And his blood! His ancient blood, inherited from a ninja-clan people spoke of only in whispers, was singing again, filling his head with those strange harmonies that resonated with the air and water.

As the corners of his mouth began to curl upward, Haku shook his head vigorously to try and refocus.

_Juri,_ the shinobi contemplated seriously, _she's not like Naruto, Sasuke or Sakura…not even like Kakashi. They were fighting FOR something or someone…a cause, a person, to prove something to themselves and their friends._

_Even Zabuza killed to advance or express his power._

_Juri's something else – a true killer, the real thing, someone who has a taste for it. She kills for the act itself._

Again, as he had briefly in his battle with the ANBU and at times at Zabuza's side, Haku contended against a disturbing, almost ecstatic rush – sensual, familial. The fugitive bit his lip as he tried to fight it off.

_Your kind got carried away with their craving for war, that's why people started to hunt you down. That's why you're the only one left,_ the fugitive reminded himself._ They fear you, and they are right to._

_Still…my blood-gift, my kekkei-genkai._

Haku's thoughts hovered ambivalently. His heritage and the powers it brought had cost him his mother and father; turned him into a killer before he'd even had much of a concept of life and death -- a true grasp of how precious and irreplaceable life really was.

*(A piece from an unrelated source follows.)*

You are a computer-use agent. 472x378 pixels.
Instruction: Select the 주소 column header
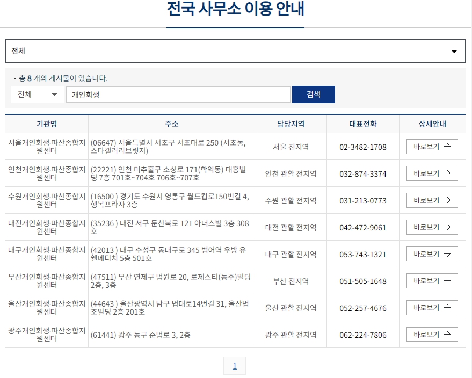point(171,123)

The young fugitive's so-called gift was a double-edged sword, and had made him despised throughout the Land of Water; Haku could never have lived a normal life but yet it had also brought him to Zabuza, a great man, a legend among shinobi, and made an abandoned, purposeless boy useful in his eyes.

Whatever his misgivings, the ninja knew he would need all its powers now if he wished to prevail, if he wished to safeguard Mari and the rest of her family…the whole rest of this village for that matter.

_More then that,_ Haku came to realize, _I will have to trust my kekkei-genkai…give myself over to it as I never have before._

_But therein lies the problem – how can I be sure it serves me and not me…it?_

_Either way,_ he thought furiously, _I can't let myself be soft-hearted, not like with Naruto and Sasuke; not this time. My own skill won't be enough, and Zabuza isn't around to cover for my failures._

Lifting his head, Haku resolved, not without regret: _I shall have to kill her.

* * *

_

**Juri**

Stalking single-mindedly through the mist and falling snow, Juri suddenly stopped and looked up at this unexpected sight: Haku standing right there, calmly waiting for her.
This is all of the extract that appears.